In an especially preferred exemplary embodiment, there is provision whereby the distance of the margin of the ports from the stroke contour and the distance of the outer face of the rotor from the stroke contour are adapted to one another, preferably are of equal size.

In an especially preferred exemplary embodiment, there is provision whereby the distance, referred to here, of the margin of the ports from the stroke contour, on the one hand, and of the outer face of the rotor from the stroke contour, on the other hand, lies in the range of 0.1 mm to 2 mm, preferably in the range of 0.7 mm to 1.3 mm. A distance of 1 mm is especially preferred.

The object of the invention is, moreover, to provide a heat recovery device which does not have the above-mentioned disadvantages associated with conventional heat recovery devices.

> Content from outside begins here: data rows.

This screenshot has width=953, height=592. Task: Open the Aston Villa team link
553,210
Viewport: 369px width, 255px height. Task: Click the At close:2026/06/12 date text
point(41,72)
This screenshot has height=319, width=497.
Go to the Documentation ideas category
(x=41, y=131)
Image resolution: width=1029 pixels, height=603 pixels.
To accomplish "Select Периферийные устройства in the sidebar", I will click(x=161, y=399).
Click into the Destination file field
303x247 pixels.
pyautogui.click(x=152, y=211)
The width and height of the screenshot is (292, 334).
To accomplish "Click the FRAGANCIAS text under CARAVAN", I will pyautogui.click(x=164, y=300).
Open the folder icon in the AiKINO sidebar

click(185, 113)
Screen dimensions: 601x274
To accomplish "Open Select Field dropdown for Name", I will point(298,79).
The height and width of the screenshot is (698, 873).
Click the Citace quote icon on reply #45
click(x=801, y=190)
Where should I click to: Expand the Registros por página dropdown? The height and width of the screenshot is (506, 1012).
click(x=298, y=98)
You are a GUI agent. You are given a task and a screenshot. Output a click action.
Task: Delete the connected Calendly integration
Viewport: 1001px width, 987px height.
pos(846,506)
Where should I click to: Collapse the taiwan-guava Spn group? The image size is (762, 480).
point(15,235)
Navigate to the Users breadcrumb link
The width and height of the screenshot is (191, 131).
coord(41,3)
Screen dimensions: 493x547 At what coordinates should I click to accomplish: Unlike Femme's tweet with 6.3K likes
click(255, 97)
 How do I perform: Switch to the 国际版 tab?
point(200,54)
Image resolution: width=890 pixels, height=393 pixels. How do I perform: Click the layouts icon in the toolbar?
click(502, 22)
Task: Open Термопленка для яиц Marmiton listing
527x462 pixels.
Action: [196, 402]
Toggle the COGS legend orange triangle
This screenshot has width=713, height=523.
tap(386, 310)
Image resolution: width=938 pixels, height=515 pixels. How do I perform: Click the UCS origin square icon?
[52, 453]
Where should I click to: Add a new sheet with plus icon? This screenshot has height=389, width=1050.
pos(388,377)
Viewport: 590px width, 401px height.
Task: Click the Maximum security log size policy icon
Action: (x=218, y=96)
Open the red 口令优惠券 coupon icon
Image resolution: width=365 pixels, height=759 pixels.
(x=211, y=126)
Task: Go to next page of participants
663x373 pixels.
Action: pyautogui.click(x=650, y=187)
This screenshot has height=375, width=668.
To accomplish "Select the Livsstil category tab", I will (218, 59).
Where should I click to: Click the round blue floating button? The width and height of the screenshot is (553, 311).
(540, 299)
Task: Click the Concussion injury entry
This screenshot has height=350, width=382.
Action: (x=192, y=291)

To achieve this object, a heat recovery device constructed in accordance with the present invention is proposed, which has an evaporation circuit and a vane-type pump which conveys a medium to be evaporated, the medium containing lubricant, the specific weight of which is higher than that of the remaining constituents of the medium, and/or the viscosity of which is higher than that of the remaining constituents of the medium.

Further areas of applicability will become more apparent from the description provided herein. The description and specific exemplary embodiments noted in this summary are intended for purposes of illustration only and are not intended to limit the scope of the present disclosure.

DRAWINGS

The drawings described herein are for illustrative purposes only of selected embodiments and not all possible implementations, and are not intended to limit the scope of the present disclosure.

FIG. 1 illustrates a partial sectional view of a vane-type pump constructed in accordance with the teachings of the present disclosure.

DETAILED DESCRIPTION

A non-limiting example of the present invention is explained in more detail below by means of the drawing. The single figure shows a basic diagram of part of a vane-type pump in longitudinal section with a rotor in a pump space.

FIG. 1 shows in cross section part of a vane-type pump 1 with a housing 3 and with a rotor 5 which has in its basic body 7 a number of slots 9. These are arranged radially to a mid-axis 11 of the rotor 5 which runs perpendicularly to the image plane of the figure. The slots 9 are preferably arranged at an equal distance from one another in the circumferential direction with respect to the rotor 5. The number of slots is freely selectable within a broad framework. In the exemplary embodiment, illustrated here, of the vane-type pump 1, the rotor 5 has eight slots 9, three of which are illustrated here. One runs in the direction of an imaginary vertical diametral line 13 and a further one runs on an imaginary horizontal diametral line 15. A further slot 9 is also arranged between them on an imaginary angle bisecting line. In the vane-type pump illustrated here, a further slot is provided in each case opposite the slots illustrated here, and also, symmetrically to the slot on the angle bisecting line, a further slot at top right and an eighth slot opposite this.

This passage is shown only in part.